In the report, 40 per cent of Ontarians (600,000 families) are struggling with incomes that are either declining or stagnant; social programs like health care and education are funded at the lowest rate in Canada; Ontario has the second highest increase in poverty rates, leaving 393,000 children in poverty; the highest school, out-of-pocket heath care and tuition fees are seen in Ontario and in the province we have seen the highest amount of tax cuts to corporate and income tax.
It is important to highlight how some of the cuts have negatively affected the communities they were designed to serve.
Liberals in late 2012 and early 2013 cut the Community and Start up Benefit with the idea they would add another funding program. This resulted in $4.2 million being cut from the Niagara Region to help with issues of homelessness and providing emergency hostels, the CSUM benefitted over 11,200 households and especially helped women and children leave domestic abuse situations.
Children’s Aid Societies (CAS) are crucial services run by independent organizations empowered by the Ontario government to perform child protection services. In 2012 CAS was restructured and wages were frozen to find nine million dollars to help balance the provincial deficit. This ongoing attack on CAS funding has left members in many agencies facing job cuts, program cuts and unmanageable workloads. In London, the last remaining CAS group was closed in 2012 due to under-funding, leading many people to question the benefit of leaving a community without these crucial services.
Ontario Disability Support Program (ODSP) and Ontario Works (OW) Home Repairs Benefit has also been cut in Ontario. The Home Repairs Benefit has helped people through assistance pay for things like emergency plumbing repairs, patching a leaky roof or repairing damage from fire or floods. The cut has disproportionately affected people on ODSP, as well as people in rural and northern communities.
In 2011 The Drummond Report was commissioned by the Liberals, led by Dalton McGuinty to help reduce to level of debt. Ontario’s deficit was projected to reach $16 billion in 2012, in addition to the $240 billion already owed. The idea that Ontario cannot afford to maintain its current level of public services because of the provincial fiscal crisis has obviously gained enough credibility to have changed Ontario in very significant ways.
Hugh Mackenzie from the Canadian Centre for Policy Alternative in Ontario’s Fiscal Reality writes, the message the Drummond Report sent was that Ontario faces fiscal catastrophe equivalent to an Armageddon unless major cuts are made to public services.
“Instead of making harmful cuts that will hurt people, we believe that our governments should ask banks and corporations to pay their fair share. After all, corporate tax cuts and loopholes deprive the Ontario budget of billions of dollars each year, while these measures have failed to deliver on promises of greater corporate investments in jobs or our economy,” the We Are Ontario web site states, launched by the Ontario Federation of Labour.

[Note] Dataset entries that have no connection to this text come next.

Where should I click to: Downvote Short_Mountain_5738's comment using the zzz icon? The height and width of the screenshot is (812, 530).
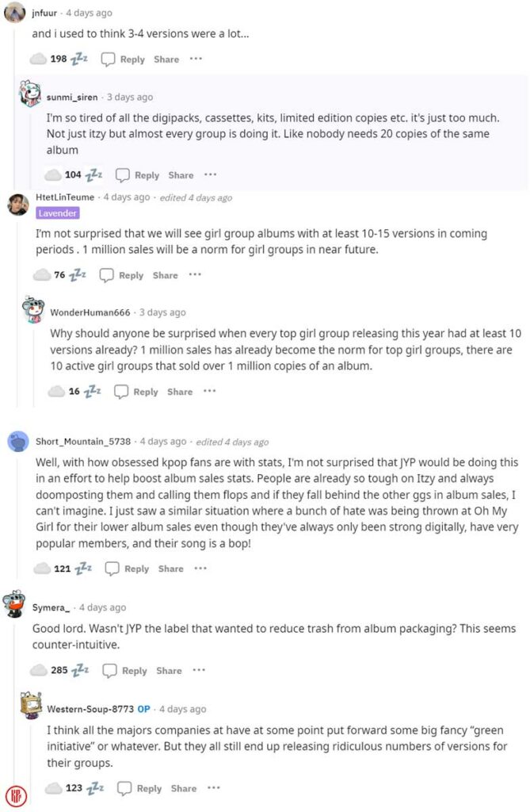[x=82, y=569]
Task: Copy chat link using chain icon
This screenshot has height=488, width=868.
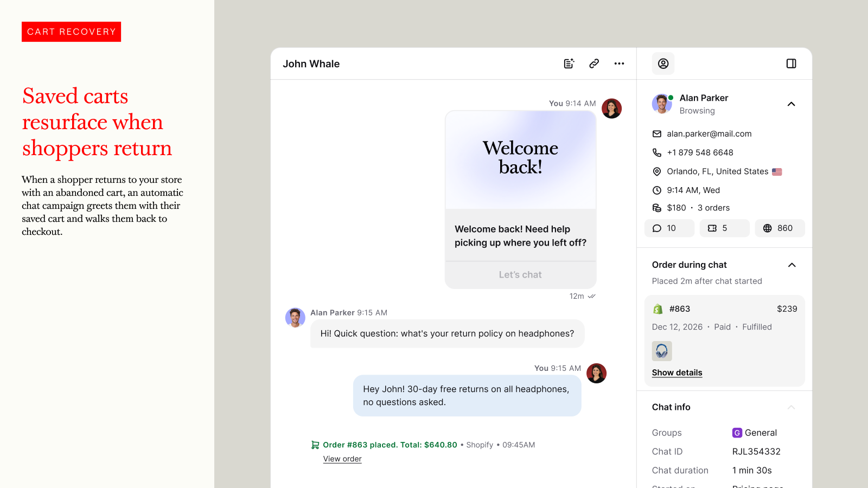Action: point(594,63)
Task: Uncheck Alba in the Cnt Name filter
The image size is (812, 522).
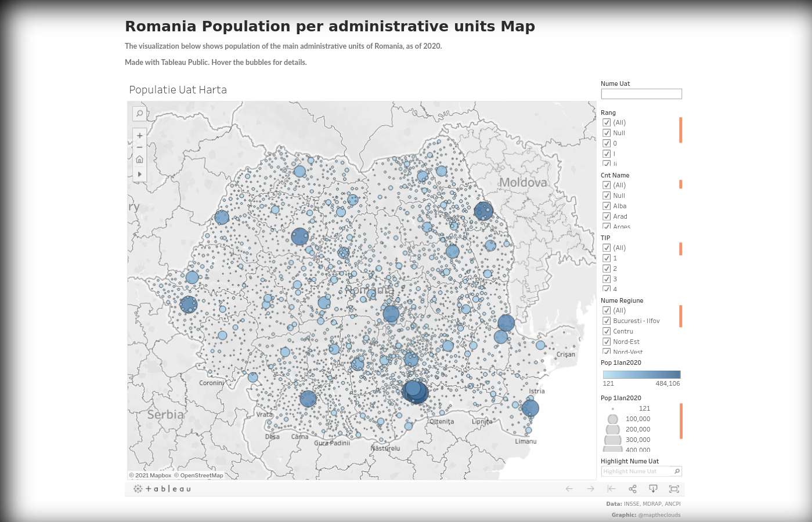Action: click(606, 206)

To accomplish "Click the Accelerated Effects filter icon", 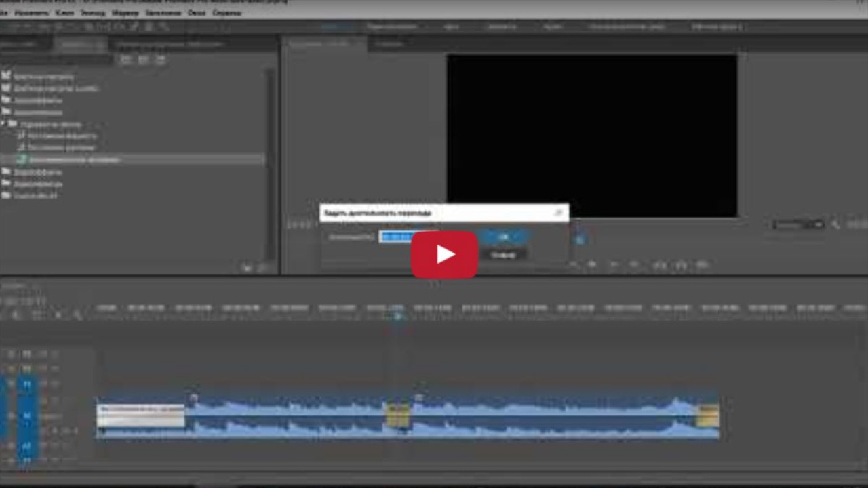I will pyautogui.click(x=126, y=60).
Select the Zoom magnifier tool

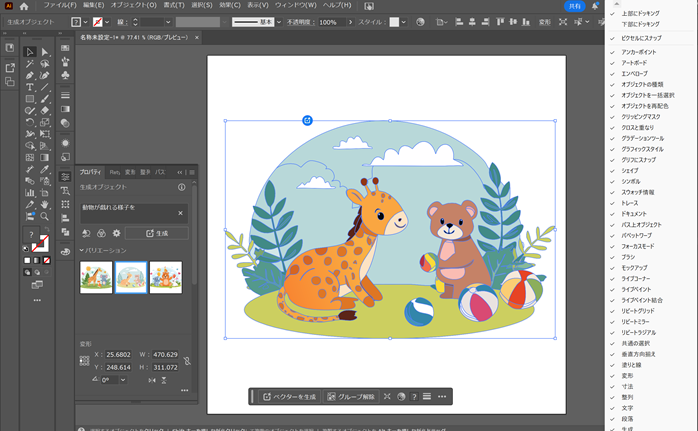tap(45, 215)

“Perhaps the most revealing thing about the Drummond report is what isn’t in it: any discussion of revenue generation. Taxes and other sources of revenue were explicitly off the table,” writes Mackenzie.

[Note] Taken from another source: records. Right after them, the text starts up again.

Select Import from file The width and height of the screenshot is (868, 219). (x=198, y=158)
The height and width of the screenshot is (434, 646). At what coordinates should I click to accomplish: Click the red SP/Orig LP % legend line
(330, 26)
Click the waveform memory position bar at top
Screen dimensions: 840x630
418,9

“The issues are diverse; the responses required equally varied. Yet they have one thing in common: an effective response to all of these issues requires improved public services rather than diminished public services.”

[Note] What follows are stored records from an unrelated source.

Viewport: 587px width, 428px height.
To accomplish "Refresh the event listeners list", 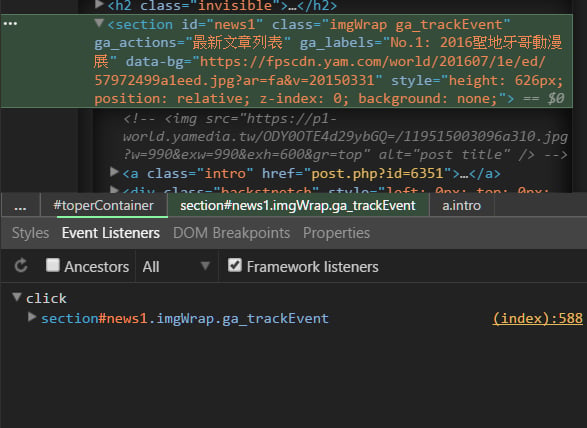I will click(21, 266).

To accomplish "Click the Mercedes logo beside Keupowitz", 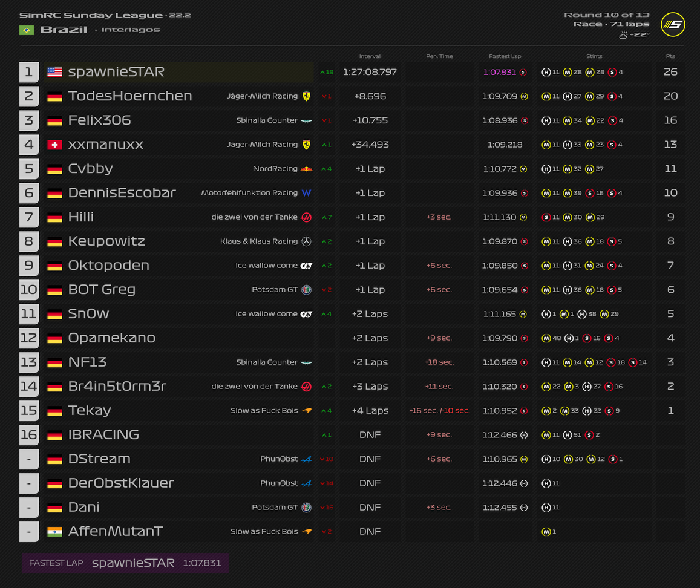I will [306, 241].
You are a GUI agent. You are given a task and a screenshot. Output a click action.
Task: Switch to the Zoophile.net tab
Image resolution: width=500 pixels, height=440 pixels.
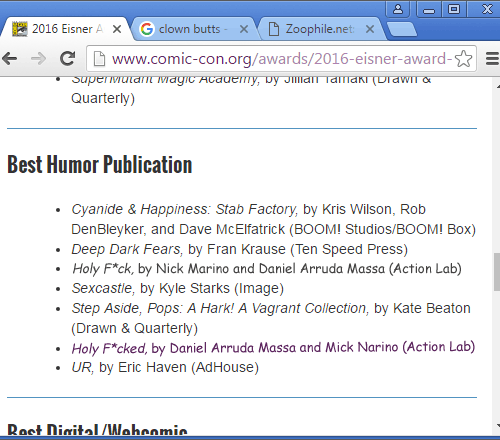click(320, 29)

Responses to the manufacturing of this crisis have been diverse. Common Front, for example, has been a response from many groups each with their own policy analysis and alternatives to share with a common goal at eliminating the growing inequality.
A common front means is defined as an alliance between different groups, forces or interests in pursuit of a common goal or in opposition to a common enemy. Groups also maintain their autonomy within the front.
Regional common fronts have also formed. London Common Front was birthed organically when Occupy London and the Canadian Auto Workers’ Union (CAW) showed solidarity with each other.
“London Common Front was a result of a relationship that developed when Occupy London was camped in Victoria Park and the CAW came to us with a generator. The London District Labour Council came to us with support as well. We returned this solidarity when the CAW was locked out from caterpillar’s electro-motive diesel engine plant in January. We joined them on the picket line, set up tents, a yurt, wireless internet, some food, company and the popular attention that surrounded Occupy at that time. The common front was being started at this time as a provincial effort, so London had a head start,” said Anthony Verberckmoes, organizer with London Common Front.
“This way each local network of labour, radicals, students and community groups can find common ground in fighting austerity, and engage in class struggle. These local efforts are further benefiting by being engaged in provincial actions, and engaging with each other.”
Campaign to raise the minimum wage
The Association of Community Organizations for Reform Now (ACORN), an organization that is a part of Common Front, has also been part of leading the Campaign to Raise the Minimum Wage. Other groups sponsoring the campaign are Freedom 90, Mennonite New Life Centre, Ontario Coalition against Poverty (OCAP), Ontario Campaign 2000, Parkdale Community Legal Services, Put Food in the Budget, Social Planning Toronto, Toronto and York Region Labour Council and the Workers’ Action Centre.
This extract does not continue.